# Confixx und externer Zugriff auf MySQL



## st_weber (15. Oktober 2007)

Hallo,

habe seit ca. 2 Wochen meinen ersten VServer, auf dem die Verwaltungssoftware CONFIXX installiert ist, natürlich auch MySQL.

Da ich von Access, also von außen auf meine Datenbanken zugreifen möchte, habe ich in Confixx den externen Zugriff erlaubt, komme jedoch nicht rein  und weiß nicht, wo ich (und wie) mit der Suche des Fehlers beginne.

Über whois.de machte ich einen Portscan auf die betreffende Domain und bekam folgendes Ergebnis:
MySQL 3306 Für Host 'xxx.xxx.xxx.xxx' is not allowed to connect to this MySQL server.

Ich habe den Verdacht, dass mich die möglicherweise installierte Firewall des Servers nicht reinläßt und vielleicht über die IPTABLES der Zugriff erlaubt werden muss.

Leider kenne ich mich in Linux noch nicht gut aus. Über  konnte ich keine Lösung finden. Kann jemand Tips geben?

Vielen Dank im voraus


----------



## KartoffelKiffer (15. Oktober 2007)

Wenn die Firewall dich durchlässt, dann prüfe bitte:

1) Benutzer hat Rechte auf die Tabellen
2) Benutzer ist von % (jeder Host) erreichbar
3) MySQL Konfigurationsdatei (Standard unter /etc/mysql/my.cnf zu finden) beinhaltet keine Zeile bind-adress=127.0.0.1 oder ist auskommentiert

Wenn du die MySQL Usertabellen per Hand bearbeitet hast, darfst du ein "FLUSH PRIVILEGES" nicht vergessen.

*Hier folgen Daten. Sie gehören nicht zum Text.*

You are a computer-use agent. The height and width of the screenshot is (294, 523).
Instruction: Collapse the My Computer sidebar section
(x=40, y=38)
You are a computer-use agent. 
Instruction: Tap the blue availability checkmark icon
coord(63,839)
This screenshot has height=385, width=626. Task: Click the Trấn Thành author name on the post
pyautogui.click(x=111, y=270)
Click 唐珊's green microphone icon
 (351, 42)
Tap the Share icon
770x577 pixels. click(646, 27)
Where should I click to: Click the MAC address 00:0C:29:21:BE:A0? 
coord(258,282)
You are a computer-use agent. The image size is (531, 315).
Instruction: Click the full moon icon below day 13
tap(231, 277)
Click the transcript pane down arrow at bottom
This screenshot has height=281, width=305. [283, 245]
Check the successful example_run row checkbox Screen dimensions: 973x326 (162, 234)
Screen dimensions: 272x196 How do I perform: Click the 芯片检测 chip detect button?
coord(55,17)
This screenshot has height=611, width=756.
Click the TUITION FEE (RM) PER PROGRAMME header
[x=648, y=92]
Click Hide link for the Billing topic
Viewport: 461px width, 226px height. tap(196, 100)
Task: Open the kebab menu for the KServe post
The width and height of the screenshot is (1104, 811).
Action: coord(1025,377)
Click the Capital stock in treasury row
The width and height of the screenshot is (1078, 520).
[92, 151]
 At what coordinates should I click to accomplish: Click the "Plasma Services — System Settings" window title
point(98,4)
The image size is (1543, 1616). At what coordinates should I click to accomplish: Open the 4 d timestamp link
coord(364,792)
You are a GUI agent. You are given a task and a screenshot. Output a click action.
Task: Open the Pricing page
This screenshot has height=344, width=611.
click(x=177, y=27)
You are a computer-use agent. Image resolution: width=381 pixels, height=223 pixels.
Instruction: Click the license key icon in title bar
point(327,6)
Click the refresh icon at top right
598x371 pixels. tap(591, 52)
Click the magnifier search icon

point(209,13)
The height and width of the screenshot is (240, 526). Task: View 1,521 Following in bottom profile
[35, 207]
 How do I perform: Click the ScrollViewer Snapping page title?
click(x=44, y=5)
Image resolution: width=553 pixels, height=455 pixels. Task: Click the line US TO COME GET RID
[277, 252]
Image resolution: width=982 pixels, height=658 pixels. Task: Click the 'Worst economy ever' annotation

Die Zeile bind-adress "bindet" den localhost an die MySQL Datenbank. So kann zwar % als Host eingetragen sein, abder zusätzlich verbietet dir dieses Binding einen Zugriff von ausserhalb.



Mfg Tom


----------



## st_weber (16. Oktober 2007)

Wenn ich eine Datenbank anlege, legt confixx unter dem betreffenden Web-Namen nur die hosts 127.0.0.1 und localhost an. Gibt es eine Möglichkeit, confixx zu 'überreden' jedenhost anzulegen? Wie?

In der my.cnf war keine bind-address xxx.xxx.xxx.xxx zu finden. 

Vielen Dank für den Tip


----------